Why do I say that? One of the major challenges has been to explain the highly superficial nature of the Shroud image, reckoned to be a mere 200nm (that’s approximately the thickness of gold leaf) , so thin and weakly attached that it can be stripped off with adhesive tape, as described by the late great Raymond Rogers.
Let’s do a thought experiment to see how that Turin Shroud could have been produced using simple technology that was available in medieval times, supported by a theoretical framework that is in tune with physics, chemistry and botany.
Here goes: a bas-relief representation or bronze statue of the crucified Christ (the problem re arms, blood etc will be discussed some other time) was heated until hot enough to scorch linen, and then pressed down into the linen with an underlying bed of sand or similar, as discussed earlier in my miniature metal trinket system (see banner).
The first part of the linen with which the hot metal impacts would be the primary cell walls of the flax fibres, and it is the latter that are predominantly hemicelluloses.
Hemicellulose degrades easily when heated, far more so than cellulose, and at a lower temperature. The respective temperatures for the onset of pyrolysis (“scorching”) measured as weight loss are 220-315C for hemicellulose and 315-400C for cellulose respectively (H.Yang et al, 2007 ).
The scorching will initially be confined to those parts of the fabric that are in IMMEDIATE contact with the hot metal; no air gap is permissible, since radiated heat will not scorch white linen. What is more, the scorch will be confined to the outermost fibres of the thread, because the scorch will tend remain trapped within the first-encountered fibres, rather than being able to “jump across” to adjacent fibres. Why is that? It is because the resistant cellulose cores that are unaffected are able to conduct away heat rapidly, bringing the temperature of the hot template down to below that which will induce scorching Is it realistic to suppose that cellulose fibres could conduct away heat without themselves becoming degraded? Yes. I believe it is – being the basis of a well-known “party trick” at scout camp, which involves boiling water in a paper bag. More about that later.
But there is another curious detail about the Shroud image which is capable of explanation in the hemicellulose model, and once we have addressed that we shall be in a position to explain the so-called “half tone “effect.

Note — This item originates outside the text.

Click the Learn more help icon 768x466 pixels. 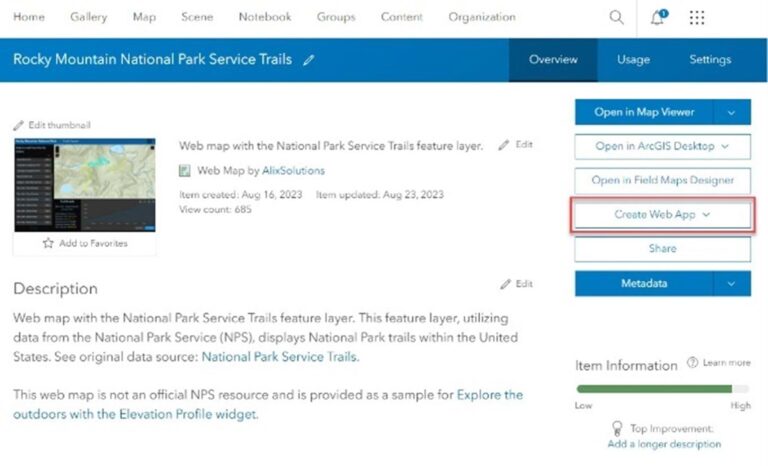[x=692, y=363]
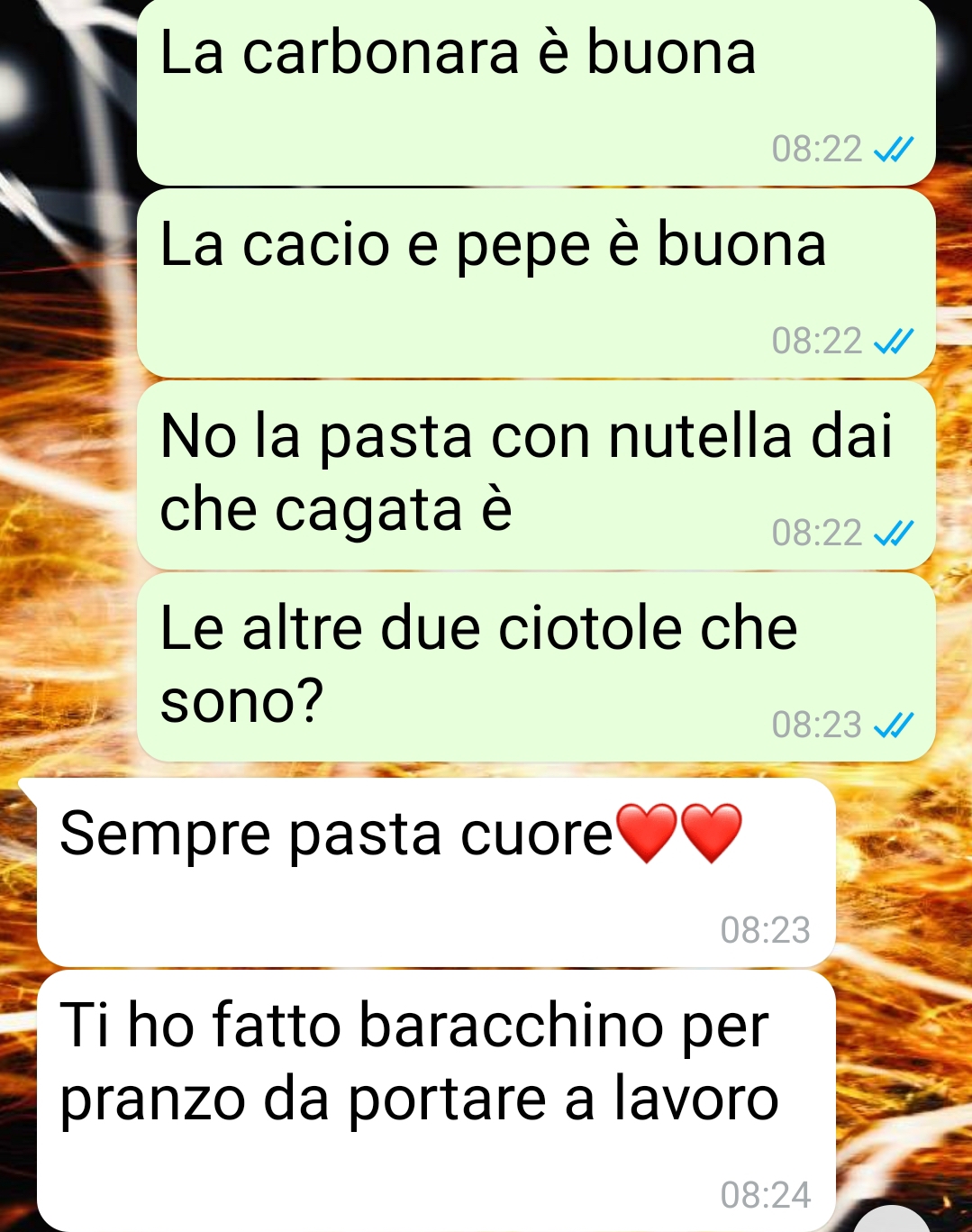Viewport: 972px width, 1232px height.
Task: Select the 'La cacio e pepe è buona' bubble
Action: coord(536,283)
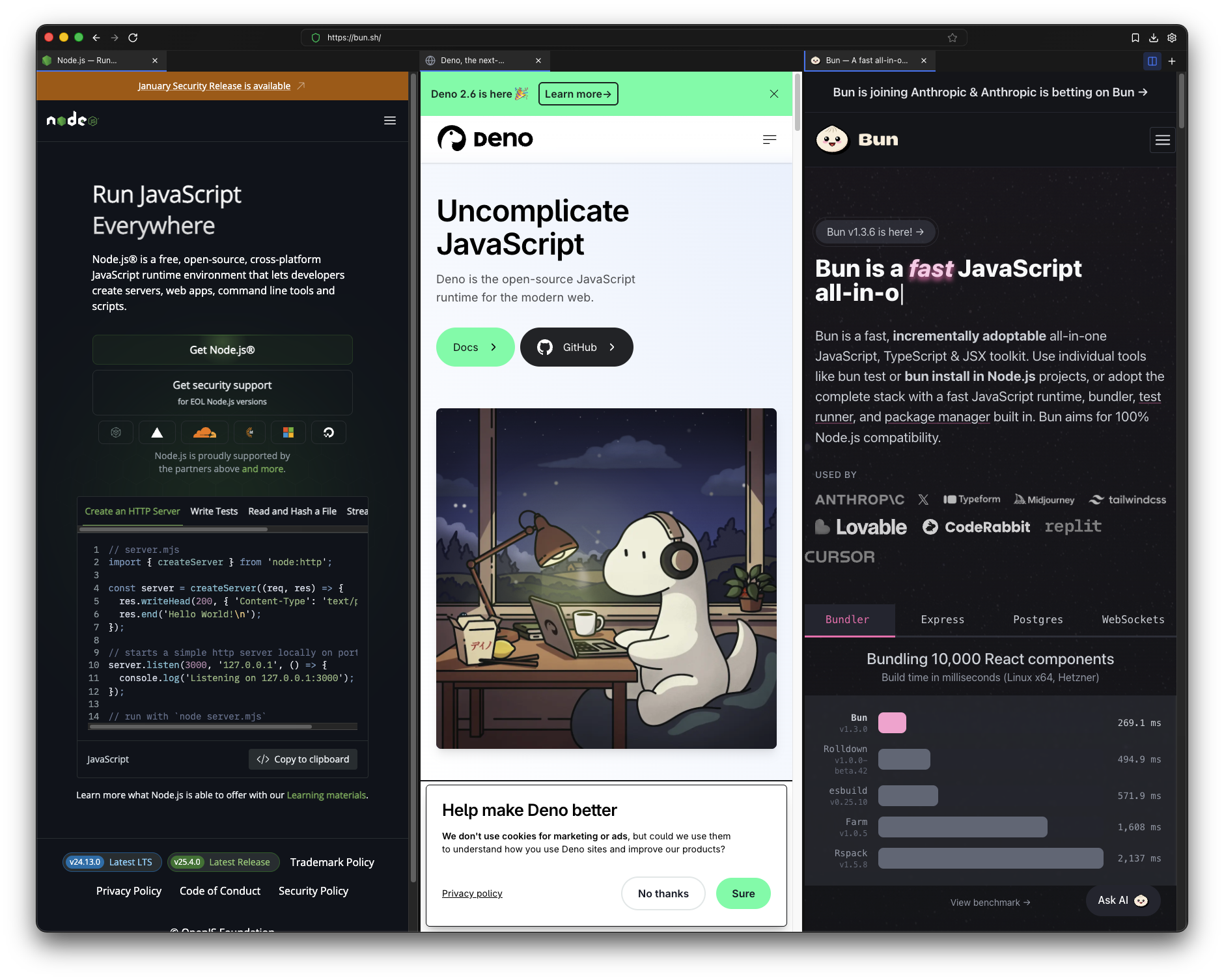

Whereas the pyrolysis (“heat-induced degradation”) of cellulose is endothermic, i.e. requiring constant application of heat to be sustained, the pyrolysis of hemicelluloses is reported to be exothermic ( see previous post) In other words, once started it can, in principle (thermodynamic principle that is) be continued after the initial source of priming heat has been removed or gradually conducted away). A burning match is a model: provided it is held with the lit end slightly down, it will continue to burn, because heat from the flame provides the energy for pyrolysis of fresh wood, carbonising it, releasing more flammable gases, allowing more combustion, more flame, more pyrolysis, and the potential for a runaway reactions . I believe there is a low-level (flameless) conflagration, a micro-runaway reaction if you like, when hot metal encounters hemicelluloses-coated fibres: the hemicellulose pyrolyses (“chars”) where it is in immediate contact, but a spreading zone of pyrolysis then runs around the complete encircling cylinder of hemicelluloses, leaving a bare, largely untouched core of cellulose. That would explain the thinness of the image (representing the primary cell wall/hemicellulose thickness) but would also explain the fact that the image is in the ENTIRE coating of each of the (relatively few) affected fibres.
We are now in a position to understand the half-tone effect. The latter description refers to a curious feature of the Shroud image. It might have been expected that where the image is most dense, each fibre would show a greater degree of coloration. That is not in fact the case. Image areas are a mixture of coloured and uncoloured fibres. A denser image represents a greater number of coloured fibres per unit area, but coloured fibres are all said to be much the same hue. In other words, there is an all-or-nothing effect about image-forming at the level of individual fibres. The hemicellulose model accounts for that neatly. As soon as a scorch forms on a hemicelluloses coating, it will tend to propagate around and along the fibre, using the thermodynamic enthalpy of reaction (nett heat release) to sustain a “runaway” reaction until a point is reached, due to unfavourable geometry etc where there is insufficient heat to produce the Arrhenius activation energy, and the pyrolysis promptly ceases (rather like a lit match going out when one holds it at the wrong angle). This model accounts for other strange observations too, like the coloured region extending far along individual fibres without affecting adjacent ones. That is fully consistent with the self-propagation effect of an exothermic pyrolysis that prefers to stay within the one thread, there being insufficient energy to make the jump from thread to thread or even fibre to fibre.
Earlier I mentioned a strange and unexpected phenomenon that has a bearing on this model in which the hemicellulose is selectively degraded by contact with heat, while the cellulose survives relatively intact. That was the “boil water in a paper bag” effect.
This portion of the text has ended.